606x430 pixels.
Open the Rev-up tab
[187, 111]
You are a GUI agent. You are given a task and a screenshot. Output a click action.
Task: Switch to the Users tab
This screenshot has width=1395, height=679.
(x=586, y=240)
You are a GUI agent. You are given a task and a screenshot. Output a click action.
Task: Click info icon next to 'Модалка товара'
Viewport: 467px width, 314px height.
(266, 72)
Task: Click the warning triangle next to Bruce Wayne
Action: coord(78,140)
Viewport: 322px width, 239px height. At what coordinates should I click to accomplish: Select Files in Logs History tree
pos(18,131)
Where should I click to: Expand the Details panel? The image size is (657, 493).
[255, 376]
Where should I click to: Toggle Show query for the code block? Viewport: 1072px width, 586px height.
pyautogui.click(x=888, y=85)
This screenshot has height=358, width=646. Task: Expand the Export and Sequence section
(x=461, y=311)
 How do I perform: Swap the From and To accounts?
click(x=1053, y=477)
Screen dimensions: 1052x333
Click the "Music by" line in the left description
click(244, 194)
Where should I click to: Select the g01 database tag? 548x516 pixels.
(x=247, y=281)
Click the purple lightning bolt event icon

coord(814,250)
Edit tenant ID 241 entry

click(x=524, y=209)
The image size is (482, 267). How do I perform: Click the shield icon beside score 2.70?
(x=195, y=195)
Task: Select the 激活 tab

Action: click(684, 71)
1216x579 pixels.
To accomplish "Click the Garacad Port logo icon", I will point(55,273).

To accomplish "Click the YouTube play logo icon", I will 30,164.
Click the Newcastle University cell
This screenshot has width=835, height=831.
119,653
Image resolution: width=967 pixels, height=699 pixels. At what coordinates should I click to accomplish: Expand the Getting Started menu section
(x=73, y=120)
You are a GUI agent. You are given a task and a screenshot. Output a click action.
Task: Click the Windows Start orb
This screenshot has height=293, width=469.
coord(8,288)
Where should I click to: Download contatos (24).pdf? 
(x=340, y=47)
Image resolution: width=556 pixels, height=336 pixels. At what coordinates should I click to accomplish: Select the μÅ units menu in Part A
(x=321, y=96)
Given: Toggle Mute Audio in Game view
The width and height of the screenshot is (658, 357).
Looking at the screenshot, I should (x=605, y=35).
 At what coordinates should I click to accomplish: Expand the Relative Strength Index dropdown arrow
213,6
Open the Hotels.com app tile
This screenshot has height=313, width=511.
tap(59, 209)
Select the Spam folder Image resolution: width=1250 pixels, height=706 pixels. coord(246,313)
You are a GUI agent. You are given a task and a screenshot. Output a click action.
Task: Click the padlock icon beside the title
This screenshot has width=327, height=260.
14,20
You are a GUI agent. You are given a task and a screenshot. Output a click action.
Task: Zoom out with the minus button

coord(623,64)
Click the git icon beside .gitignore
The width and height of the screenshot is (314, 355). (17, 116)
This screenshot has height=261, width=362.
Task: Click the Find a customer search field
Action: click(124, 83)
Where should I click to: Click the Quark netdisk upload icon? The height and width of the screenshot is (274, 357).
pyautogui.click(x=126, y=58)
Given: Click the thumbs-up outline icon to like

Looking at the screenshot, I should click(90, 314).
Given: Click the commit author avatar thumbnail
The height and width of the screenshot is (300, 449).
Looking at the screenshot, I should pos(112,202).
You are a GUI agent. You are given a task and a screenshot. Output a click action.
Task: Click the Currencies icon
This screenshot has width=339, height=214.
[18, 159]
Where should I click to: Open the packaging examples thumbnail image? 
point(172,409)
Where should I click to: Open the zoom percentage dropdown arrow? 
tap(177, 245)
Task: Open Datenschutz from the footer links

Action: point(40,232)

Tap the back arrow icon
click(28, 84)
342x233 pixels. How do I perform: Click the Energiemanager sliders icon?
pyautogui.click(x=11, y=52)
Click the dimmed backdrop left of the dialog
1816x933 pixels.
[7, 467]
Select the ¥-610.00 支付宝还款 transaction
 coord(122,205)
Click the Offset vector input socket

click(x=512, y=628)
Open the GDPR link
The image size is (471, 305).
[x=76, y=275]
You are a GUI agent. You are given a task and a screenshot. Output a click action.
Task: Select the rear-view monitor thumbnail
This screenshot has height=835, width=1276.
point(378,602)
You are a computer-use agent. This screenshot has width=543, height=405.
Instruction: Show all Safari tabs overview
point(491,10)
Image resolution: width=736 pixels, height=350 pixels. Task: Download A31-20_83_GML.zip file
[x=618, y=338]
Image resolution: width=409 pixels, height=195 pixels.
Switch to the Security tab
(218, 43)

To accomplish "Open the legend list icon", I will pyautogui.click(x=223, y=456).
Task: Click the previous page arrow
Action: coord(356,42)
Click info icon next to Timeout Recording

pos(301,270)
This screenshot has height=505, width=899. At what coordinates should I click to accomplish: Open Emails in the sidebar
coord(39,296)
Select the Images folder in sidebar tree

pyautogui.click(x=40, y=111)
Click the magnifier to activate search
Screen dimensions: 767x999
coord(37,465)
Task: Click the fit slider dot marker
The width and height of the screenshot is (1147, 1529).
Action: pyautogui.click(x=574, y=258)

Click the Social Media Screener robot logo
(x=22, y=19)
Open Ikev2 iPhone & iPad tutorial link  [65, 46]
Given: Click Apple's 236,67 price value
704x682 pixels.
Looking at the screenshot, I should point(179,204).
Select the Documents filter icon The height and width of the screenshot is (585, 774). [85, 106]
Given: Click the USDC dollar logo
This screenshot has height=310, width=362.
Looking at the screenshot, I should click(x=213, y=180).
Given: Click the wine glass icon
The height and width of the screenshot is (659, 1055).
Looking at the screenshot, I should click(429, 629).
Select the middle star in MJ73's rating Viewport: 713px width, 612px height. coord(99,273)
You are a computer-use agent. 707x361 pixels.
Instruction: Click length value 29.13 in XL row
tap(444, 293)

┄┄┄┄┄┄┄┄┄┄┄┄┄┄┄┄┄┄┄┄

→ Work required
From the data above, copy each line that has the string "computer".

→ Task response
You are a computer-use agent. This screenshot has width=543, height=405.
You are a computer-use agent. 707x361 pixels.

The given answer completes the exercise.